Background
Combined treatment with BRAFi and/or MEK inhibitors (MEKi) improves outcomes in advanced melanoma patients in comparison with monotherapy.
Objective
We aim to report real-world treatment efficacy and safety of vemurafenib (V) and vemurafenib + cobimetinib (V + C) from 10 years of practice.
Patients and Methods
A total of 275 consecutive patients with unresectable or metastatic
BRAF
mutated melanoma started first-line V or V + C treatment between 1 October 2013 and 31 December 2020. Survival analyses were performed using the Kaplan–Meier method, and Log-rank and Chi-square tests were used for comparison between groups.
Results
The estimated median overall survival (mOS) was 10.3 months in the V group, and 12.3 months in the V + C group (
p
= 0.0005; HR = 1.58, 95% CI 1.2–2.1), although the latter group of patients had lactate dehydrogenase elevated numerically more often.
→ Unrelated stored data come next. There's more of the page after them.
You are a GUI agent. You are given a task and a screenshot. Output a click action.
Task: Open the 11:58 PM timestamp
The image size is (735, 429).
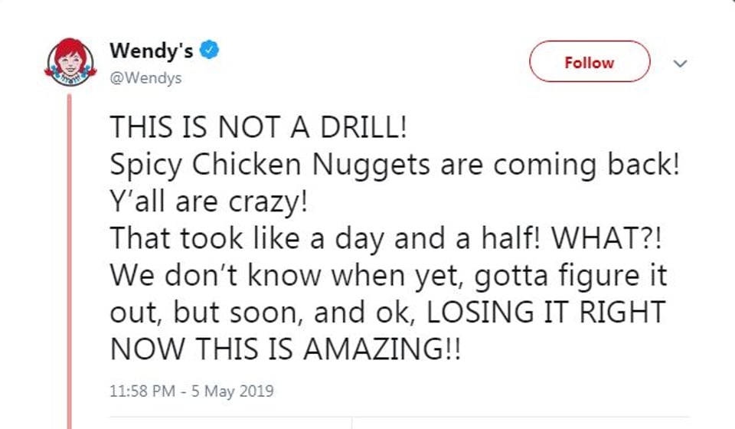143,391
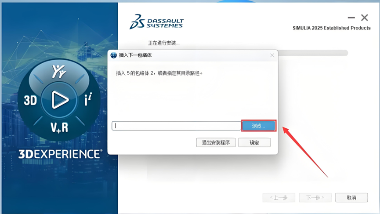Focus the directory path input field
This screenshot has width=380, height=214.
pyautogui.click(x=176, y=126)
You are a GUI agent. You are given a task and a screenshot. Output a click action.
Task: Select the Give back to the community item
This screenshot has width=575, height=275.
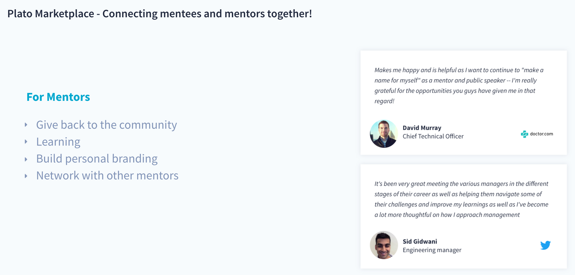[x=106, y=125]
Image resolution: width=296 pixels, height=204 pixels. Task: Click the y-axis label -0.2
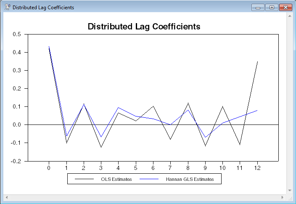16,161
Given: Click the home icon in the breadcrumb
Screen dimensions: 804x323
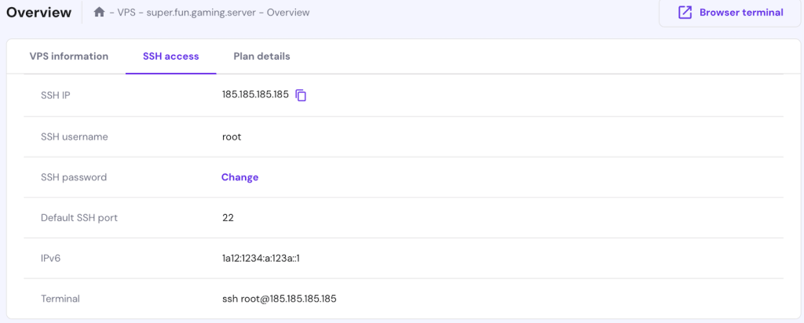Looking at the screenshot, I should (x=99, y=13).
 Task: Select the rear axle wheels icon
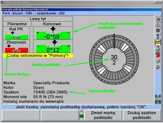(158, 102)
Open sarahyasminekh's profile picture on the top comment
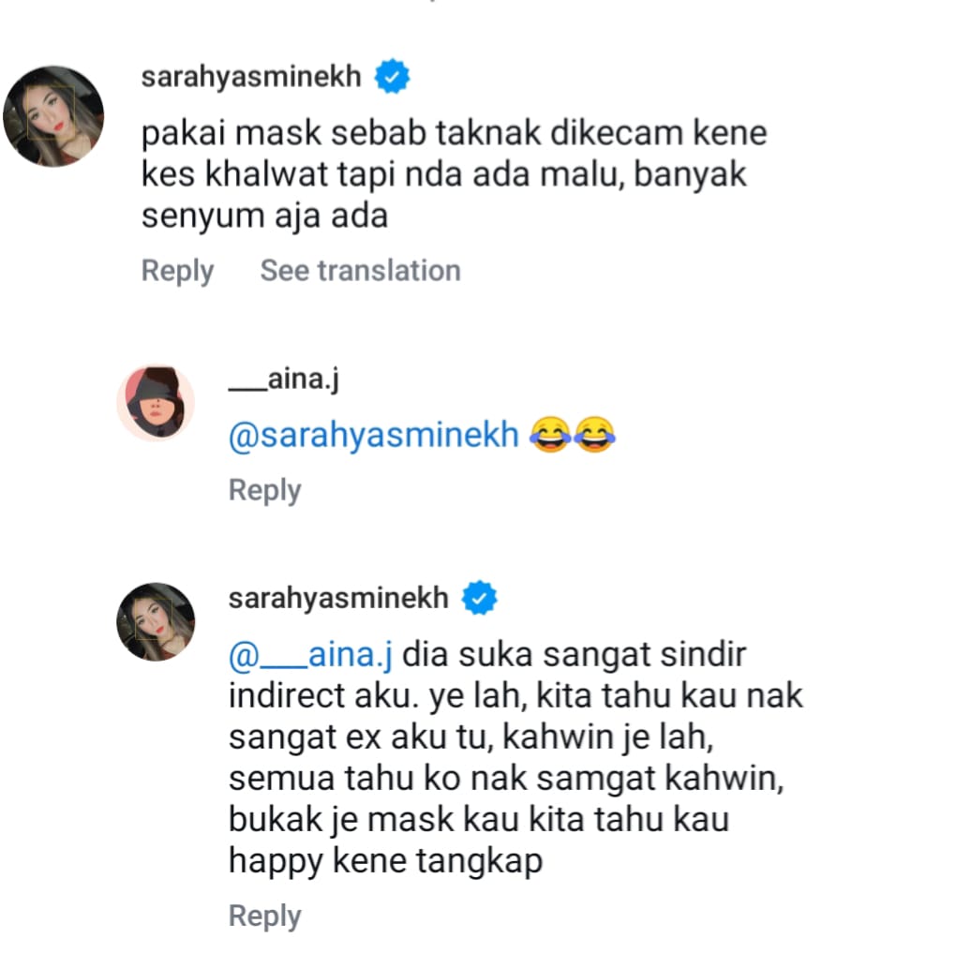The width and height of the screenshot is (970, 968). (53, 116)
Estimated median progression-free survival (mPFS) was 5.5 months in the V group, and 8.3 months in the V + C group (
p
= 0.0002; HR = 1.62, 95% CI 1.3–2.1). Complete response, partial response, stable disease, and progressive disease as best responses were recorded in the V/V + C groups in 7%/10%, 52%/46%, 26%/28%, and 15%/16% of patients, respectively. The numbers of patients with any grade of adverse effects were similar in both groups.
Conclusions
We confirmed significant improvement in the mOS and mPFS of unresectable and/or metastatic
BRAF
mutated-melanoma patients treated outside clinical trials with V + C as compared with V, with no major increase in toxicity for the combination.